» **Your objective**:
Rewrite the items starting with the line that contains "Click the '-> Resilience' list item" and going on through the line that contains "point(223,371)", with "Fax field" changed to "Fax input" and everything else left as it is. Give back only those lines.

» **Exercise data**:
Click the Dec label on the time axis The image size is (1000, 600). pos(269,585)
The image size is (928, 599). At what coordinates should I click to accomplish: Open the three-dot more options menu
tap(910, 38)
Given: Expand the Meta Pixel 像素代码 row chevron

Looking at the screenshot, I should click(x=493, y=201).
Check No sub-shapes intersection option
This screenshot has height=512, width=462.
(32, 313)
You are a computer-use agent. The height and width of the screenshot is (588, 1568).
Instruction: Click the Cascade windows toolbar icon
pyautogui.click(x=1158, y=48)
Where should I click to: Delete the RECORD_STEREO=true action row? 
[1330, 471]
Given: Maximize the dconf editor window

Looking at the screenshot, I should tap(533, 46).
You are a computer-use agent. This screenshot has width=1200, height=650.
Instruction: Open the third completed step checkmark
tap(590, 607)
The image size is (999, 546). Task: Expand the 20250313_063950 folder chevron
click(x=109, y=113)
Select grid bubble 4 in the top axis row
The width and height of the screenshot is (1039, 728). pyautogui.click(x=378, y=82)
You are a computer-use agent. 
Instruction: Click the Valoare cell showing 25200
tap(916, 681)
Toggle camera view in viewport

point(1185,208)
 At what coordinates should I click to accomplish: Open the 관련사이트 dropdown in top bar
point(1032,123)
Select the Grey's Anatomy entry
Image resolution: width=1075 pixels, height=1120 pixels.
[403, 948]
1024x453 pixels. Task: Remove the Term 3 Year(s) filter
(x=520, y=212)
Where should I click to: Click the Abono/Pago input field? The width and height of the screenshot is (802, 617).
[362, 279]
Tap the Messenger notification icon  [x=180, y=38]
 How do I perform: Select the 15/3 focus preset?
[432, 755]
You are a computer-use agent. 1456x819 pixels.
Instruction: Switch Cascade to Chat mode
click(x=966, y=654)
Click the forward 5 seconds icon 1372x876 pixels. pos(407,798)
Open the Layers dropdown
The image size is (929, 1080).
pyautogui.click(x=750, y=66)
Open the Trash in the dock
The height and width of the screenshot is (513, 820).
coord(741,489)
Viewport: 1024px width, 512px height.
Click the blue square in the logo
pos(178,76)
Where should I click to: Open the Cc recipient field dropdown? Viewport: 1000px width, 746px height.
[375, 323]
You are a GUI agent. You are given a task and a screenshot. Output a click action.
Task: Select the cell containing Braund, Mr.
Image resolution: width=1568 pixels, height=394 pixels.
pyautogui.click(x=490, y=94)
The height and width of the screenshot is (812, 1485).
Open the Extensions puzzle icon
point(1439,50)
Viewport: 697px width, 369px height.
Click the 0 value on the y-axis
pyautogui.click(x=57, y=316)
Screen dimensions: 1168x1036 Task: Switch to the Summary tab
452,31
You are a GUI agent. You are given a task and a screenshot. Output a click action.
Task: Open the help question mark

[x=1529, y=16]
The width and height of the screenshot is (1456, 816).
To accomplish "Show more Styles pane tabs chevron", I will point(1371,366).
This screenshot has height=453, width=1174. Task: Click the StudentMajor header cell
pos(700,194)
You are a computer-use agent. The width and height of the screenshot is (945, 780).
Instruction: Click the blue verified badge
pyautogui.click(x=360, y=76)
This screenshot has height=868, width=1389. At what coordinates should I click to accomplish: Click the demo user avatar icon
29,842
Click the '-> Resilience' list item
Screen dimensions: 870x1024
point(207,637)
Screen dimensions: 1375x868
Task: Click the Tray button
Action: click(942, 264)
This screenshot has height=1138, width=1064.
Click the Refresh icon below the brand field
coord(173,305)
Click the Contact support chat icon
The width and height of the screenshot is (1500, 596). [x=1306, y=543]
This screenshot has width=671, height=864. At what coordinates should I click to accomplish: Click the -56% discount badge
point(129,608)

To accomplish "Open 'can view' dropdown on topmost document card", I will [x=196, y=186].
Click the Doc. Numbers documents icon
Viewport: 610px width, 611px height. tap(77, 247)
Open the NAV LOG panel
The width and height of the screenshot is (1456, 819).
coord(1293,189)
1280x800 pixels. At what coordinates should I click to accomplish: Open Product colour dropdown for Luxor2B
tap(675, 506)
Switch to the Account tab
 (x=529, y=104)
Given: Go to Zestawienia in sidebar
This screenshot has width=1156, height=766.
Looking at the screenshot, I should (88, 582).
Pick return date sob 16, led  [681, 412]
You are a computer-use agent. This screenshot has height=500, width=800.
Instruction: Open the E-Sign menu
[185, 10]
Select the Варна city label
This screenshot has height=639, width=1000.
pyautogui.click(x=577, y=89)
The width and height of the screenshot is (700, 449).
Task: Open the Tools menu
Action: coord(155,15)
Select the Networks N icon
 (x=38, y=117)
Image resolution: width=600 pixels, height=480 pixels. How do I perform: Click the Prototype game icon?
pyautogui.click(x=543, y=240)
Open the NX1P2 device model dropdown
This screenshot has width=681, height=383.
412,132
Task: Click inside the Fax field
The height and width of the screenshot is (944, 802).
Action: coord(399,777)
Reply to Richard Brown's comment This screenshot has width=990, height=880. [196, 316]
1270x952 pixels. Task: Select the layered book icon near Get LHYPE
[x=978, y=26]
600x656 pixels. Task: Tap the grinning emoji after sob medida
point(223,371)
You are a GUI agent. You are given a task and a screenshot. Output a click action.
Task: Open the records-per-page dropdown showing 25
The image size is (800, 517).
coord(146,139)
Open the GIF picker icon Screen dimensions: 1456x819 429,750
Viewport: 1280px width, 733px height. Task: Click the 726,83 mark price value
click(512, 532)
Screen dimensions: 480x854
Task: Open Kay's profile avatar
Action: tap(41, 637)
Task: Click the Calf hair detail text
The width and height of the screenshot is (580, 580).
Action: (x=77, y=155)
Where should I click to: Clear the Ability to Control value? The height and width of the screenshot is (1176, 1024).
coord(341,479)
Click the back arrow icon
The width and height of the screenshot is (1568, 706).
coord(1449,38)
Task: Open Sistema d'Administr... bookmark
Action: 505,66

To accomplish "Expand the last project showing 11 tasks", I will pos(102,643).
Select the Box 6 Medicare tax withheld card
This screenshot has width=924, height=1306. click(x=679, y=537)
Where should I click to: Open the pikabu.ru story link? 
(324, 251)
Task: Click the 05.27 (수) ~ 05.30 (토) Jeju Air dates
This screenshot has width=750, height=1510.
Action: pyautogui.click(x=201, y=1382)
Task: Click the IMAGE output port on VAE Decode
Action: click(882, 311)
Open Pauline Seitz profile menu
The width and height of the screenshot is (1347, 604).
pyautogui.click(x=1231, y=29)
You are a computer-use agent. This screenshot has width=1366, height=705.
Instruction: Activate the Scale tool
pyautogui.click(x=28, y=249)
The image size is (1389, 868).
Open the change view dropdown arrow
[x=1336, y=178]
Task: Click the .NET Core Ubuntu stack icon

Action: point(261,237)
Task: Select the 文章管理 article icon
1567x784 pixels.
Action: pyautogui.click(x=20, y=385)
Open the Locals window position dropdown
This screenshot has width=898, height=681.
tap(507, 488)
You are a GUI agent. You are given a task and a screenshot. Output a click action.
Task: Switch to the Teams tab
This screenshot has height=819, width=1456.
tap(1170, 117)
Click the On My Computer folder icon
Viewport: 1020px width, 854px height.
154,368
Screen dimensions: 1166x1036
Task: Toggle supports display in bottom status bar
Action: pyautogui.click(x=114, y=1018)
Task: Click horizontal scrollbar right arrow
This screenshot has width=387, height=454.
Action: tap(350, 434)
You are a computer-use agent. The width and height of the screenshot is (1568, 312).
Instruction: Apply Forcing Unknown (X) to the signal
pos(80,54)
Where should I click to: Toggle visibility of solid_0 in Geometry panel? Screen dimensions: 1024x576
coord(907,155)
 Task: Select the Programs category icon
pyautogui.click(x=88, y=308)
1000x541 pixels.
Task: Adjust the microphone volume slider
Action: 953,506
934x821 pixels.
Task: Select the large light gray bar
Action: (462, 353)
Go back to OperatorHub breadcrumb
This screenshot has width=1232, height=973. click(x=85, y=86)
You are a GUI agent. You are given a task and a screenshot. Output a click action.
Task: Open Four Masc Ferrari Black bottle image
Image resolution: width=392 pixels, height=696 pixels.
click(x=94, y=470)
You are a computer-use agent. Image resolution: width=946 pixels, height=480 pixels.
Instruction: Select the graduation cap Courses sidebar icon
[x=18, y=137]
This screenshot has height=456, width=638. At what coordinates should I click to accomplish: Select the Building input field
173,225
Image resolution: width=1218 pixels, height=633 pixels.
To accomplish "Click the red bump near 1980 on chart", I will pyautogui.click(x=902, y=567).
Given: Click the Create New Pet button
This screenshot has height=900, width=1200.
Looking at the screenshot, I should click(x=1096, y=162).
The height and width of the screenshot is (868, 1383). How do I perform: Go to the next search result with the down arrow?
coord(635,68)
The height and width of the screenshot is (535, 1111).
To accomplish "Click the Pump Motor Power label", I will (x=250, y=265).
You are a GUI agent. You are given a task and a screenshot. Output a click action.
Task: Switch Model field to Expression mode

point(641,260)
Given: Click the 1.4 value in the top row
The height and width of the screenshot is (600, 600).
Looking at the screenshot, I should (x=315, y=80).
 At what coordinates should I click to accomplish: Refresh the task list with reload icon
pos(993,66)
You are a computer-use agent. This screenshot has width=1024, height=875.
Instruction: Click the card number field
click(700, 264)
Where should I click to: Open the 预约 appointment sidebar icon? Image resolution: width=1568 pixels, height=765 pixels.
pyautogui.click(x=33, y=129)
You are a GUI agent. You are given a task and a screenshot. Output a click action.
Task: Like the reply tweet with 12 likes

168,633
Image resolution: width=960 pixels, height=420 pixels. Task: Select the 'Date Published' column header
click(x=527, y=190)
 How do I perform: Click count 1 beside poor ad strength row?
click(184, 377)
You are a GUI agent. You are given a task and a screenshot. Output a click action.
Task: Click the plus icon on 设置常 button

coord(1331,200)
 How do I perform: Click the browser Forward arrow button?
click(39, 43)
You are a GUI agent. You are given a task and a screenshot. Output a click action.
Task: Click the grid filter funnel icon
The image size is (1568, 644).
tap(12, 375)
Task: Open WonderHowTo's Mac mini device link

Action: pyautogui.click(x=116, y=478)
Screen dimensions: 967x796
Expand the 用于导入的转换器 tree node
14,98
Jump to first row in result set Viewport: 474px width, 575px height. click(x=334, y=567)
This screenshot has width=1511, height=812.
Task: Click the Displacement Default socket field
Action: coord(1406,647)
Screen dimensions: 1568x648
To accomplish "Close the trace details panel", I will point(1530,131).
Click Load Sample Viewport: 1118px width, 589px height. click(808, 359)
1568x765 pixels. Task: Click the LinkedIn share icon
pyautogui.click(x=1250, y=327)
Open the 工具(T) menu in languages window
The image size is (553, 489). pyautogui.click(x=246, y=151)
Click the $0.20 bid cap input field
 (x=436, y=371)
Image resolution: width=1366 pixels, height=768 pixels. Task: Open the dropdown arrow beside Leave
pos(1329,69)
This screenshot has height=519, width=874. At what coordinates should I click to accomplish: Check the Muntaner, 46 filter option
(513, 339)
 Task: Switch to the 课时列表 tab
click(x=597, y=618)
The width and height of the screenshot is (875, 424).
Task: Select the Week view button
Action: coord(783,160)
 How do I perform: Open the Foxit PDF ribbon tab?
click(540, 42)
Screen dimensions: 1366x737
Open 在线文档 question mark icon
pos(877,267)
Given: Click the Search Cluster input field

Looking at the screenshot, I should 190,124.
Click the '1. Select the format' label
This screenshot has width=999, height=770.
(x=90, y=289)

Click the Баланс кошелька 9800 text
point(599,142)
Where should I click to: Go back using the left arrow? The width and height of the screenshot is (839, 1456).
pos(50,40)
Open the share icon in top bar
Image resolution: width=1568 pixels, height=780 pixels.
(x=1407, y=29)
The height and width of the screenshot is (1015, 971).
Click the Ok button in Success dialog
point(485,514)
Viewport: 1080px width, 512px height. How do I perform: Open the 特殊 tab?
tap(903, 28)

» **Output for this task**:
Click the '-> Resilience' list item
Screen dimensions: 870x1024
point(207,637)
Screen dimensions: 1375x868
Task: Click the Tray button
Action: click(942, 264)
This screenshot has height=1138, width=1064.
Click the Refresh icon below the brand field
coord(173,305)
Click the Contact support chat icon
The width and height of the screenshot is (1500, 596). [x=1306, y=543]
This screenshot has width=671, height=864. At what coordinates should I click to accomplish: Click the -56% discount badge
point(129,608)

To accomplish "Open 'can view' dropdown on topmost document card", I will [x=196, y=186].
Click the Doc. Numbers documents icon
Viewport: 610px width, 611px height. tap(77, 247)
Open the NAV LOG panel
The width and height of the screenshot is (1456, 819).
coord(1293,189)
1280x800 pixels. At what coordinates should I click to accomplish: Open Product colour dropdown for Luxor2B
tap(675, 506)
Switch to the Account tab
 (x=529, y=104)
Given: Go to Zestawienia in sidebar
This screenshot has width=1156, height=766.
Looking at the screenshot, I should (88, 582).
Pick return date sob 16, led  [681, 412]
You are a computer-use agent. This screenshot has height=500, width=800.
Instruction: Open the E-Sign menu
[185, 10]
Select the Варна city label
This screenshot has height=639, width=1000.
pyautogui.click(x=577, y=89)
The width and height of the screenshot is (700, 449).
Task: Open the Tools menu
Action: coord(155,15)
Select the Networks N icon
 (x=38, y=117)
Image resolution: width=600 pixels, height=480 pixels. How do I perform: Click the Prototype game icon?
pyautogui.click(x=543, y=240)
Open the NX1P2 device model dropdown
This screenshot has width=681, height=383.
412,132
Task: Click inside the Fax input
The height and width of the screenshot is (944, 802).
Action: coord(399,777)
Reply to Richard Brown's comment This screenshot has width=990, height=880. [196, 316]
1270x952 pixels. Task: Select the layered book icon near Get LHYPE
[x=978, y=26]
600x656 pixels. Task: Tap the grinning emoji after sob medida
point(223,371)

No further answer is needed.